Colonel Sanders Played Ultra Fest, Then Nobody Was Able To Leave

Colonel Sanders Played Ultra Fest, Then Nobody Was Able To Leave

This year’s Ultra Music Festival has been a mess. Friday night, hundreds of attendees walked across the bridge between Virginia Key and Miami after having difficulty getting a ride back on one of the festival’s 200 buses. Chaos erupted after a tree caught on fire, with some even calling it “Fyre Festival 2.” But earlier that afternoon, a new DJ took the stage before acts like Marshmello and Tiësto. With an air of familiarity, the masked DJ caused more than a little commotion in the Miami heat, in no small part due to the associations with his attire. His name was Colonel Sanders, and his set was the most egregious corporate stunt in recent memory.

Dressed in a string tie T-shirt and enormous bobble-headed costume, the DJ introduced his set with prerecorded banter designed to get the crowd moving. “Any of y’all hungry for some beats?” a voice shouted through the speakers. The audience seemed less than enthused.
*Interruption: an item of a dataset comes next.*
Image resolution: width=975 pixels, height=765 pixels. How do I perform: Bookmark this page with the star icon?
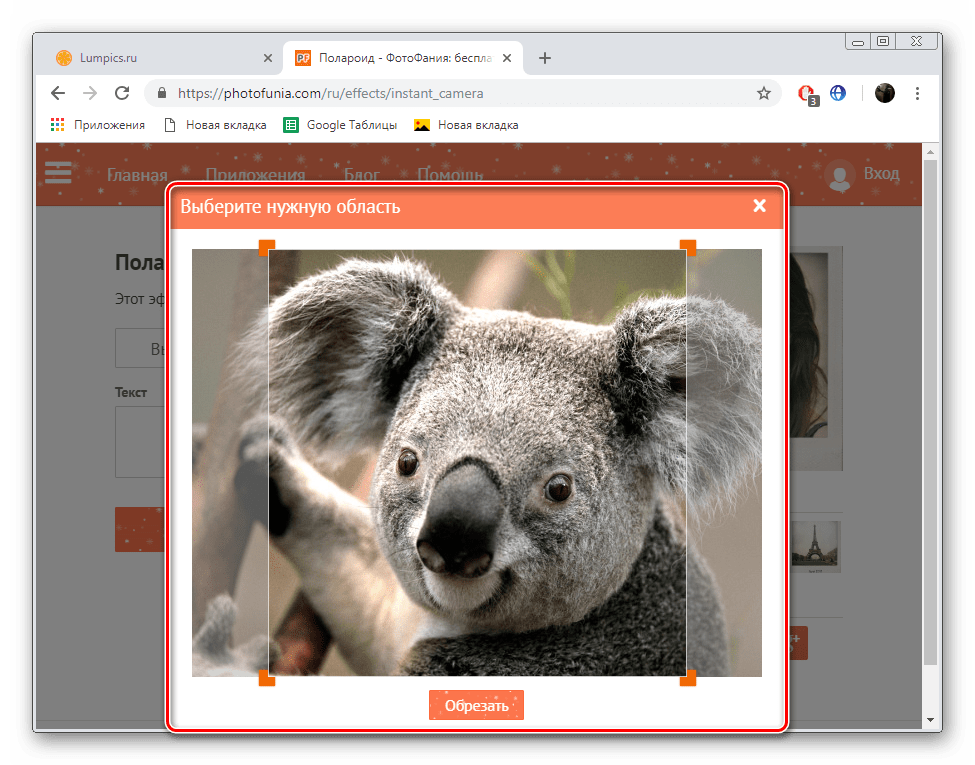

The promotional stunt understandably garnered a few negative reactions on Twitter. Louis the Child called Ultra “a joke with corporate promotional nonsense,” while others like Alex Metric joked about the fact that the festival was basically selling its main stage as an advertising platform. “Ultra selling ad space on the EDM Main stage at one of the most commercial festivals feels like some horrendous logical conclusion to the direction that part of dance music has been heading in,” he wrote on Twitter. “It’s not exactly Ronald McDonald at Berghain is it.”

Most directly implicated by the stunt was Marshmello, who in a since-deleted tweet, called the whole thing “lame.” “I can think of a lot of other artists that actually deserve to be on that stage instead,” he wrote on Twitter.

These days, almost every music festival is a crowded assortment of Mountain Dew stages and Sour Patch spare rooms, so it’s hard to really feel any genuine outrage about the incident. Whether they’re performing on the main stage or covertly footing the bills on tour, brands are not your friends.